Du haut du ciel saint Denys l’entendit,
Et dans le camp son âne la sentit :
Il sentit Jeanne ; et d’un battement d’aile,
La tête haute, il s’envole vers elle.
Il s’agenouille, il demande pardon
Des attentats de sa tendresse impure.
" Je fus, dit-il, possédé du démon ;
Je m’en repens. " Il pleure, il la conjure
De le monter ; il ne saurait souffrir
Que sous sa Jeanne un autre ose courir.
Jeanne vit bien qu’une vertu divine
Lui ramenait la volatile asine.
Au pénitent sa grâce elle accorda,
Fessa son âne, et lui recommanda
D’être à jamais plus discret et plus sage.
L’âne le jure, et, rempli de courage,
Fier de sa charge, il la porte dans l’air.



Sur les Anglais il fond comme un éclair,
Comme un éclair que la foudre accompagne.
Jeanne eu volant inonde la campagne
De flots de sang, de membres dispersés,
Coupe cent cous l’un sur l’autre entassés.

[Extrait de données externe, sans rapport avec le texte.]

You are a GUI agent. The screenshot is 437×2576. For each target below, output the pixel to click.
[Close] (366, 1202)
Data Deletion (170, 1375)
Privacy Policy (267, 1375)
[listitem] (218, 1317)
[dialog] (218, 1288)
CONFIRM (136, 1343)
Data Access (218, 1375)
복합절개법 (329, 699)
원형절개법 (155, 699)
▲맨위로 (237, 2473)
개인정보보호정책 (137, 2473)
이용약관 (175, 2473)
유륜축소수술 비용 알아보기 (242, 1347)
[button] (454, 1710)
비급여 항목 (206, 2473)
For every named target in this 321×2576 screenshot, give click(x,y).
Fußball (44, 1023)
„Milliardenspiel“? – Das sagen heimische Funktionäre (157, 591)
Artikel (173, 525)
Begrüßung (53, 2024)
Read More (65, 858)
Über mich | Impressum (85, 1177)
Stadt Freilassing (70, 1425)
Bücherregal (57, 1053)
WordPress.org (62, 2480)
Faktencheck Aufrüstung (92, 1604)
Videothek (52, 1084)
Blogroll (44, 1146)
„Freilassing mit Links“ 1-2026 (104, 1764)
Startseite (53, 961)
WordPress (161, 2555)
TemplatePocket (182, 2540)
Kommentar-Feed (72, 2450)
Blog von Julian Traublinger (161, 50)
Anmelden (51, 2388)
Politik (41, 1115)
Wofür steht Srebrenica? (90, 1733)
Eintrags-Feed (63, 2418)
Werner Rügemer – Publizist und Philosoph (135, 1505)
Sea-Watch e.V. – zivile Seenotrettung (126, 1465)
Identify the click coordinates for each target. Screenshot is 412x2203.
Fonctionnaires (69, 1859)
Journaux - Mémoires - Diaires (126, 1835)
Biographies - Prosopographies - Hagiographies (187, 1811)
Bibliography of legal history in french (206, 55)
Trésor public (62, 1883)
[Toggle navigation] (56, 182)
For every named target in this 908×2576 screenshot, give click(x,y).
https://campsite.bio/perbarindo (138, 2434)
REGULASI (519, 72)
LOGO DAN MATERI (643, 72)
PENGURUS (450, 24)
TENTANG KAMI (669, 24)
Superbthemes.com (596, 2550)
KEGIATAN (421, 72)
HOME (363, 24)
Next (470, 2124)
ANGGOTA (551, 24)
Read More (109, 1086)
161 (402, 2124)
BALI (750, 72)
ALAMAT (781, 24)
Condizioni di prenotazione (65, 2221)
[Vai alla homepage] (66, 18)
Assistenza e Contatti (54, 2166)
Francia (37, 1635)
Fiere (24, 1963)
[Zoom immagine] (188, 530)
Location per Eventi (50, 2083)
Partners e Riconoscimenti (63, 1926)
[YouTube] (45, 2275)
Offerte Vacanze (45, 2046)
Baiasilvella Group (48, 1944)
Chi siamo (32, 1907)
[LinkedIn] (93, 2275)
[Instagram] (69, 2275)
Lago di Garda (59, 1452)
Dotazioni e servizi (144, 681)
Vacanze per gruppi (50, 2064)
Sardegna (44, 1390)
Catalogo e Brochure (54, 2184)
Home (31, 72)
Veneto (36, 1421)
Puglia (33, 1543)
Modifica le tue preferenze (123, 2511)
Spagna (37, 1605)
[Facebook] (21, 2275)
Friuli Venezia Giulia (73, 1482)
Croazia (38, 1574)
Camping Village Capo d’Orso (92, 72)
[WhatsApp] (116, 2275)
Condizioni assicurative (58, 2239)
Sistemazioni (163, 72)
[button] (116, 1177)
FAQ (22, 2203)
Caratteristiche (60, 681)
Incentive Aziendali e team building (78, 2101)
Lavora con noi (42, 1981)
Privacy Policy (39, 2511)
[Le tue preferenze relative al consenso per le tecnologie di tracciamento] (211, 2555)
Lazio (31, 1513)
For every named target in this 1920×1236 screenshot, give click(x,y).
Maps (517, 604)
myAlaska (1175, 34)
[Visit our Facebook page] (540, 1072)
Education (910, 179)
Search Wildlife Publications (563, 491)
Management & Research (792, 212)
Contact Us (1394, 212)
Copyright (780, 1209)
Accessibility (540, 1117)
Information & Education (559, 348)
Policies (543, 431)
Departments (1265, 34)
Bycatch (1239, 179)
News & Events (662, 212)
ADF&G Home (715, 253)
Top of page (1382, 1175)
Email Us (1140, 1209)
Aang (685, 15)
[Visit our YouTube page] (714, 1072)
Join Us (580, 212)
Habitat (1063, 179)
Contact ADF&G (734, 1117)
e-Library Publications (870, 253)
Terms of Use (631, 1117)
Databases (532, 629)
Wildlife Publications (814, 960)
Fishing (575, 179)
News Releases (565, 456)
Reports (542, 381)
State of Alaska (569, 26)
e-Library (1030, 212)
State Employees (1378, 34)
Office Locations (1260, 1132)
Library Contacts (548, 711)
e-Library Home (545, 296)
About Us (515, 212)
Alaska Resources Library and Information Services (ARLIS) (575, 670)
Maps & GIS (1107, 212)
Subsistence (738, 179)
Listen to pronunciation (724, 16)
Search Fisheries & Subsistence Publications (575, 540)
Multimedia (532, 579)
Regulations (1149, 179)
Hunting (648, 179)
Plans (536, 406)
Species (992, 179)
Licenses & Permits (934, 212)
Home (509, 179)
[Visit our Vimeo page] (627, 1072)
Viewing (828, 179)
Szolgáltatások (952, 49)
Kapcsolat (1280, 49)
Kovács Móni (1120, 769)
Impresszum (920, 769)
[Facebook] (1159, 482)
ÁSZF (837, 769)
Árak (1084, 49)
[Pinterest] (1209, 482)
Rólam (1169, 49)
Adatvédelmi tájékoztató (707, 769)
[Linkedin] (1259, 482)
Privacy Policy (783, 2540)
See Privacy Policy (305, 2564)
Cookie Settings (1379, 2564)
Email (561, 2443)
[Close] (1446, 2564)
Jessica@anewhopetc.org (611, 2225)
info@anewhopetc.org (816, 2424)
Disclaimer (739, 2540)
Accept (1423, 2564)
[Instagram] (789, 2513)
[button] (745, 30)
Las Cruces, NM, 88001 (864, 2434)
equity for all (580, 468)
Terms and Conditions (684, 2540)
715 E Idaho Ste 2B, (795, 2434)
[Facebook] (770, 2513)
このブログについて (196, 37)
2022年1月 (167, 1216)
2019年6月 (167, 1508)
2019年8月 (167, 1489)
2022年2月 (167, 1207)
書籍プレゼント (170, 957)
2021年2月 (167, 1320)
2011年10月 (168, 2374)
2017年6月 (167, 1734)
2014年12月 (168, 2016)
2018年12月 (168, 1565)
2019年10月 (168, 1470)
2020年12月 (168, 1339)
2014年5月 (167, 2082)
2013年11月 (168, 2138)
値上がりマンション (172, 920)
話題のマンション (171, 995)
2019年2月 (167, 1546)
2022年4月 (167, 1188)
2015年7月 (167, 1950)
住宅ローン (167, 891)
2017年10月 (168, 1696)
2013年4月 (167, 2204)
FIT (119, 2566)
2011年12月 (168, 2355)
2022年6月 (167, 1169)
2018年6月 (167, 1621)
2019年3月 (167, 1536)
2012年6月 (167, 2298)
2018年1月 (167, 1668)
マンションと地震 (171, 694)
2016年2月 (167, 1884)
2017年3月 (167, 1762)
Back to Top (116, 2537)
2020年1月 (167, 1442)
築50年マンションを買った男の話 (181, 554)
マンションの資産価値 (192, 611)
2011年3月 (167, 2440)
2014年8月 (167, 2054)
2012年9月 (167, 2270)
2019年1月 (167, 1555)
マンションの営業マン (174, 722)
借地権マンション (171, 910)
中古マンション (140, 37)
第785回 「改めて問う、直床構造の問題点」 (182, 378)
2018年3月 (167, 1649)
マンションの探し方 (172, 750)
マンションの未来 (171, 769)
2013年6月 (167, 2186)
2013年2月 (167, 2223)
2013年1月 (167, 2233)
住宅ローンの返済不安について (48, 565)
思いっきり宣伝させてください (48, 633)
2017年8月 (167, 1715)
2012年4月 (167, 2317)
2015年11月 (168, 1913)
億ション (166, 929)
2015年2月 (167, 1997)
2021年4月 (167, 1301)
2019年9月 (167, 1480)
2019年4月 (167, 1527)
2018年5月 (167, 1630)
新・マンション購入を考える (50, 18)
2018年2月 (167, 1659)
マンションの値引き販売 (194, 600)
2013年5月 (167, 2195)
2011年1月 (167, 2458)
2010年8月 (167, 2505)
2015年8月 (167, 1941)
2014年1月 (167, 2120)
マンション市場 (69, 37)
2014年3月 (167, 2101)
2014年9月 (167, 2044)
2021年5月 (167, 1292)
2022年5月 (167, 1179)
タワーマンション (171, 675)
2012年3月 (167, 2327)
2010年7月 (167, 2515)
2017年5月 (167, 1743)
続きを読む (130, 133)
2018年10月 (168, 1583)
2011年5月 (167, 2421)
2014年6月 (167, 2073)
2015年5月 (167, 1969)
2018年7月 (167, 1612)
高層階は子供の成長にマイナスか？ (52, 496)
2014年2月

Dans son croissant de la nuit la courrière
Lui fournissait sa douteuse lumière.
L’Anglais surpris, encor tout étourdi,
Regarde en haut d’où le coup est parti ;
Il ne voit point la lance qui le tue.
La troupe fuit, égarée, éperdue,
Et va tomber dans les mains de Dunois.
Charles se voit le plus heureux des rois.
Ses ennemis à ses coups se présentent,
Tels que perdreaux en l’air éparpillés,
Tombant en foule et par le chien pillés,
Sous le fusil la bruyère ensanglantent.
La voix de l’âne inspire la terreur ;
Jeanne d’en haut étend son bras vengeur,
Poursuit, pourfend, perce, coupe, déchire ;
Dunois assomme ; et le bon Charles tire
A son plaisir tout ce qui fuit de peur.